I went to East Lansing late yesterday afternoon, with Jean, to see Barb practicing with the marching band - prepping for the MSU homecoming game. It was very cool to watch all of those crazy students high-stepping it and performing their choreographed routines in bone-chilling weather. I had the video camera with and got some neat shots, as well as another pass at the Faygo song, as performed by the Hooahs (most of them, anyway). Now I simply need to edit together the entry for the contest. I'll keep you posted.

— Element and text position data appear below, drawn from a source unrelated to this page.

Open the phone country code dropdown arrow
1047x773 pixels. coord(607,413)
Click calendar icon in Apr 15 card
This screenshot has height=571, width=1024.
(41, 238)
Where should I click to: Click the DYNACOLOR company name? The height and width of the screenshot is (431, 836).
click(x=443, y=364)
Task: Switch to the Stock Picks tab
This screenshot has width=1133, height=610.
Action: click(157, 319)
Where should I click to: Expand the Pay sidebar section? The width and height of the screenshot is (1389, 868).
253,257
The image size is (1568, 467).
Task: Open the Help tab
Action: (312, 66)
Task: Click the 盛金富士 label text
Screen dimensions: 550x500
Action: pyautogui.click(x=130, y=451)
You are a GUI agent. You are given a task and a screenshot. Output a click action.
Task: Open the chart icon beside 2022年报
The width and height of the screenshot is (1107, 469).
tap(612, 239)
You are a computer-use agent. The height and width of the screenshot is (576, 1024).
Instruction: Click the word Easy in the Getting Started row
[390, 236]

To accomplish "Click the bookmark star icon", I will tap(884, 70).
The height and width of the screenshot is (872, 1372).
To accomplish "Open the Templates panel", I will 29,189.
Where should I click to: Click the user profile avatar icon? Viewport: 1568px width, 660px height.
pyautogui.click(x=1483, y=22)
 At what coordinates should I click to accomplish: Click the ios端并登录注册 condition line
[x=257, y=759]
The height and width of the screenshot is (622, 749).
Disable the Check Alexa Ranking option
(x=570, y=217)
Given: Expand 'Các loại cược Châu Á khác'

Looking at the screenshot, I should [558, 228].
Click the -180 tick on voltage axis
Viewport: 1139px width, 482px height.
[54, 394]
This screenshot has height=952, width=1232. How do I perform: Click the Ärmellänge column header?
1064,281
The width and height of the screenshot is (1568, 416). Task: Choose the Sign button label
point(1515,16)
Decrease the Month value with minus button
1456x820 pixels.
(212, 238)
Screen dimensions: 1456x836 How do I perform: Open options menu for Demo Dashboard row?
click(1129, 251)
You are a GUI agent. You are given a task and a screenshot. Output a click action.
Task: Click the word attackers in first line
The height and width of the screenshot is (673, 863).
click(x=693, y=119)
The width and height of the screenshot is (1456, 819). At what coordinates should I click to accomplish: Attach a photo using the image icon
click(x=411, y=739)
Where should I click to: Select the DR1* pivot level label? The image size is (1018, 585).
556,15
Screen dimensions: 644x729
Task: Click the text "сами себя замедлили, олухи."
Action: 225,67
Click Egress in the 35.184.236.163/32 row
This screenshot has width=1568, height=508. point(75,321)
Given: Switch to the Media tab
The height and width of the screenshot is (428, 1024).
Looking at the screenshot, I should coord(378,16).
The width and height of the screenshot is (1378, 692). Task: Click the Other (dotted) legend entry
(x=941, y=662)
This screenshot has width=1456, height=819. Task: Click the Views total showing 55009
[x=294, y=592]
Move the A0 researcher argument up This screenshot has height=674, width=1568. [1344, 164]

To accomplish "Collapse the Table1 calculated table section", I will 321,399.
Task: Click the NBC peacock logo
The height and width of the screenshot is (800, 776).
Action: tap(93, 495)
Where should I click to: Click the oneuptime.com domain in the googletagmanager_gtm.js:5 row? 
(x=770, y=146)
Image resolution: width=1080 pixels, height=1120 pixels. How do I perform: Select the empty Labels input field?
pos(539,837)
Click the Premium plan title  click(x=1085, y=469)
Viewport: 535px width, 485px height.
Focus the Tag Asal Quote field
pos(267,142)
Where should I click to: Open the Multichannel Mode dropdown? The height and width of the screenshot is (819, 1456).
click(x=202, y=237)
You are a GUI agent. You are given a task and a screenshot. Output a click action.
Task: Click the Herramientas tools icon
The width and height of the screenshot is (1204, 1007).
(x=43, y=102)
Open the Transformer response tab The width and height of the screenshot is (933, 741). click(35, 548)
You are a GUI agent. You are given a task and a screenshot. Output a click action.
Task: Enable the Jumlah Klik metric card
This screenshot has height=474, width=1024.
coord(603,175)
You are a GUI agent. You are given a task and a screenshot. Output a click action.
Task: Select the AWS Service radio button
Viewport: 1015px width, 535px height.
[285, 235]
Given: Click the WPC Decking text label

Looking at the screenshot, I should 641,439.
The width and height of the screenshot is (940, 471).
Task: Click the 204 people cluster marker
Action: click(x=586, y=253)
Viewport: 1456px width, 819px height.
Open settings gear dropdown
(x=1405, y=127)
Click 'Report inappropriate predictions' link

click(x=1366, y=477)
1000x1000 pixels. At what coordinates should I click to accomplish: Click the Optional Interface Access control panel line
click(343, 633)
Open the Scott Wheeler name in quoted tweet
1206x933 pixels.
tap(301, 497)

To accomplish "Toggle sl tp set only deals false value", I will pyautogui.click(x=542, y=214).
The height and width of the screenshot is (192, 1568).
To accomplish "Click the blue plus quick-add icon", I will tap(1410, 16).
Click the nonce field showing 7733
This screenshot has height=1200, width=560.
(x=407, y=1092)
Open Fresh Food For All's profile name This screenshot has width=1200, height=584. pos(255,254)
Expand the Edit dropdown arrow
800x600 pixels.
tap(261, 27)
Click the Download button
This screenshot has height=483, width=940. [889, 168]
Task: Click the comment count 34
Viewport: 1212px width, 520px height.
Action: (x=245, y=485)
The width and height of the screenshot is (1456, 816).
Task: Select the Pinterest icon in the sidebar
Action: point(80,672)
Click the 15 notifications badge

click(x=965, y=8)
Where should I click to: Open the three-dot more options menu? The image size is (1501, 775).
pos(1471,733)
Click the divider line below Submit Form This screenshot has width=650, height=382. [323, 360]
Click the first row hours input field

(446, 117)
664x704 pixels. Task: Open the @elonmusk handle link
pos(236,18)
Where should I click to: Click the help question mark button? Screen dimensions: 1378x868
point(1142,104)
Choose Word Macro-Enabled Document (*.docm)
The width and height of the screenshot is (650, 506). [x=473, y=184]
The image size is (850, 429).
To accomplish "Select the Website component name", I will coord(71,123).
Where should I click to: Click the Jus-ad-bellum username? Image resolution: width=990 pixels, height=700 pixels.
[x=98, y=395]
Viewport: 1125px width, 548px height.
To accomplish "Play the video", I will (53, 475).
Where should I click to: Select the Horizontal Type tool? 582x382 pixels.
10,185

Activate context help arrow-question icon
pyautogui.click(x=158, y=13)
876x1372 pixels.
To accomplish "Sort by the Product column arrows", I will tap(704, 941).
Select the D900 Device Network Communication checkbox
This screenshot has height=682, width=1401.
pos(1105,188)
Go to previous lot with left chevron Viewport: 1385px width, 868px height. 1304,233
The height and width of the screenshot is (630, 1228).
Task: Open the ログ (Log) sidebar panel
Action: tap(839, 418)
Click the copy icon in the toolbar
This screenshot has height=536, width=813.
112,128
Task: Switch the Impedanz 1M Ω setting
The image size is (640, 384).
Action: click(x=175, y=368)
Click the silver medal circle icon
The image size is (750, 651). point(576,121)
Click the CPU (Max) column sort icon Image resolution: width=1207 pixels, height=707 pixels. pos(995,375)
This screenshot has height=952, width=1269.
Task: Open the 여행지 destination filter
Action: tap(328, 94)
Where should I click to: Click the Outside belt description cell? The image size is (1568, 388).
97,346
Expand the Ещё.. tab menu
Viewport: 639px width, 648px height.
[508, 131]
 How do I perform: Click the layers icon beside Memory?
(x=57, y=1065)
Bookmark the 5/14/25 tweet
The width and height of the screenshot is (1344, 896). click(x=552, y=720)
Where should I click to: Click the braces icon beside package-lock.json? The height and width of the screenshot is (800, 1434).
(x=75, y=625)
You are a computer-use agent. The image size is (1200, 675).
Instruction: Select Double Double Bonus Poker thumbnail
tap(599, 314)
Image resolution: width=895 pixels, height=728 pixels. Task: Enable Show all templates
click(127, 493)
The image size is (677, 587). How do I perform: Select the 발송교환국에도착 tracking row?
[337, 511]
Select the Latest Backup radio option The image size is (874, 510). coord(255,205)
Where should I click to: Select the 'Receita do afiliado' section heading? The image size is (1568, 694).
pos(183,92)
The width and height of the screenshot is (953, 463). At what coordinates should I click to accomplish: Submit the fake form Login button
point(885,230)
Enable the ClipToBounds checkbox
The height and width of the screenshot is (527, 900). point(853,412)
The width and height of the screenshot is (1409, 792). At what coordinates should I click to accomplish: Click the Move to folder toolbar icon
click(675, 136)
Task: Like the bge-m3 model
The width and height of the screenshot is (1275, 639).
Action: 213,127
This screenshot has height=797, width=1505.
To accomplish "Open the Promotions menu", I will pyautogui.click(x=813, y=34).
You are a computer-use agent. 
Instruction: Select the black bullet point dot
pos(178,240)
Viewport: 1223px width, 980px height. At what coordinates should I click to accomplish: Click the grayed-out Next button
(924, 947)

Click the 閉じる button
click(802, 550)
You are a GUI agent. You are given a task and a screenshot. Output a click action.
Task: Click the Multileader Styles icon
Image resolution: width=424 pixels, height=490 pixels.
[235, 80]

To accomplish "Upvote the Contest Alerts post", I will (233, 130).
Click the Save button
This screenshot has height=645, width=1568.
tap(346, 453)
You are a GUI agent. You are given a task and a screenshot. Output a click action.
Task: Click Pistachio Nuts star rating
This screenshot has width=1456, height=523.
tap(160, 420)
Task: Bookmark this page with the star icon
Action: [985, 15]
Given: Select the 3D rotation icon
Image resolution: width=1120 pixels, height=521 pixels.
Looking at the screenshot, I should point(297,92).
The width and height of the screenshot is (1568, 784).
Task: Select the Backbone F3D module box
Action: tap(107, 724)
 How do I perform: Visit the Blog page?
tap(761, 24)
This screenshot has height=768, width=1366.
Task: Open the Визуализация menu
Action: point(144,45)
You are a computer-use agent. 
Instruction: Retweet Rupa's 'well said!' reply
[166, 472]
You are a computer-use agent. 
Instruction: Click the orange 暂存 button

Lastly...the quilt is progressing slowly, but here is another shot of what has been achieved, to date. As you can see, I stitched the blocks together into rows, and then assembled a couple of rows together just so I can feel a little more progress over the entire thing. Seeing the rows built gives you a bigger feeling of accomplishment. Yesterday, I spent no time at all on the thing (nor did I work on it the day Karl went to Detroit), so I guess I can feel a little less guilty about working on it today for a while, eh? Not much of an adventure, admittedly, but I will take my little odysseys where I can get them.

10.15.2009

Okey dokey

So here is the next chapter in the furnace story:

The outdoor temp got to a crisp 35*F overnight, and the thermostat read 62*F in the house this morning - a five degree drop from the ten o'clock hour. I phoned the repair number listed on the DTE website to take advantage of the service I have been paying for monthly all these years, only to be told the next possible day they could get a repair person out here is FRIDAY!! between noon and four p.m.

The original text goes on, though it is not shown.